• **EXCERPT**
········
We’re seven weeks into the NFL season, and it’s clear that, barring an utter catastrophe, the season will finish out looking roughly like a normal schedule. The sports schedule, after the unprecedented chaos of the last few months, is stabilizing. The election season is drawing to a close.

All of which means it’s no surprise the NFL’s ratings are starting to trend upward once again.

You know the drill by now: ratings in the first few weeks of the NFL season were down, some by minor degrees, some by astounding ones. The potential root causes were many: an overstuffed sports calendar, a nation fatigued by pandemic and economic concerns, a presidential campaign that sucks up all the oxygen in every room, increasingly demonstrative social justice movements in the NFL itself. Pick a reason and you could reasonably consider why it might be contributing to the league’s ratings woes.

But as certain numbers continue to trend upward, it’s becoming clear that simplistic, cause-and-effect rationales just aren’t sufficient to explain the NFL’s ratings. It’s also clear that what kept viewers away from the NFL earlier in the year isn’t keeping as many away now.

Let’s dig deeper.

Thursday Night Football (Fox-NFL Network). Be honest: were you excited to watch two dog-ugly NFC East teams in Philadelphia and the Giants? Neither was anyone else. This game drew 10.07 million viewers, a 26-percent decline from last year’s game. That contest featured Kansas City against Denver, a rivalry with a touch more star power than Eagles-Giants.
········
(Lines taken from a collection)
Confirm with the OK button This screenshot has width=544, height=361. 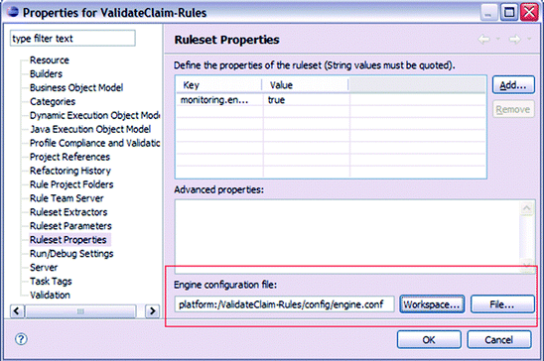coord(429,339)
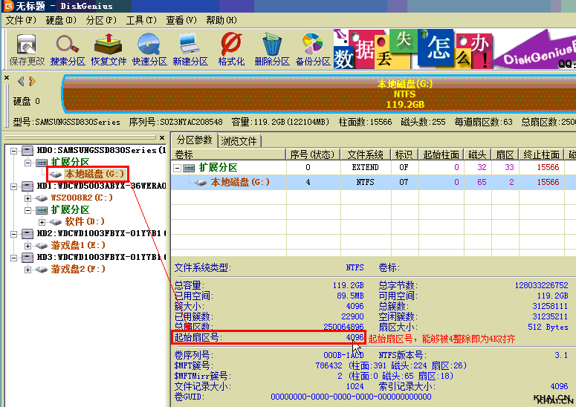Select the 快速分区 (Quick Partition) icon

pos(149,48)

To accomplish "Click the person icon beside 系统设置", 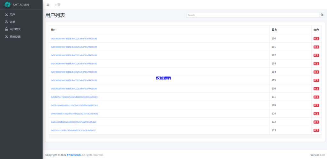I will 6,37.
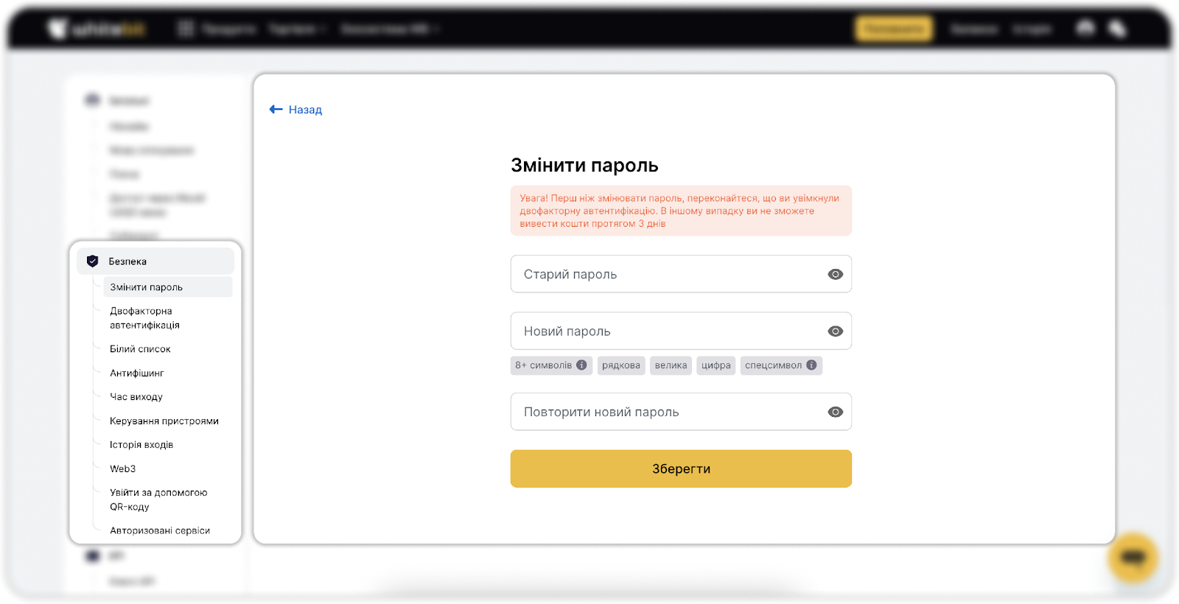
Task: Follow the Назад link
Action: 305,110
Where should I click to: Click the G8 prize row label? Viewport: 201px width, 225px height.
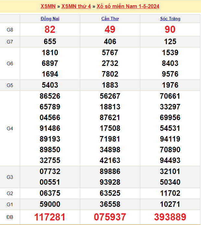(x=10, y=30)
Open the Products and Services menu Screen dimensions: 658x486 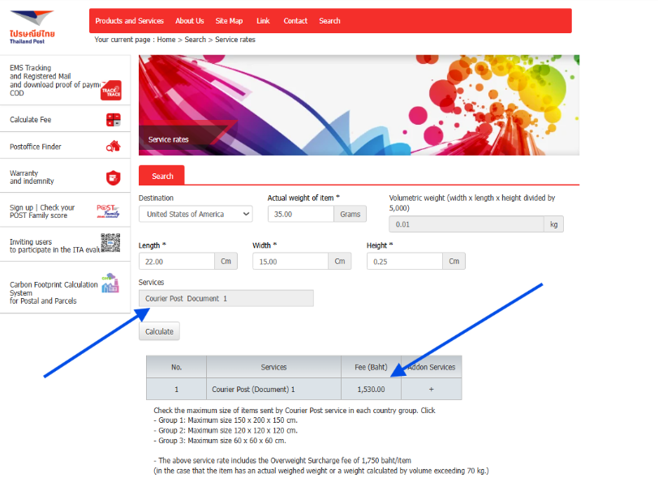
········
• **ASSIGNED TASK**
According to the NFL ratings excerpt above, how many viewers did the Thursday Night Football game between Philadelphia and the Giants draw?

• **WRITTEN RESPONSE**
10.07 million viewers, a 26-percent decline from last year's game.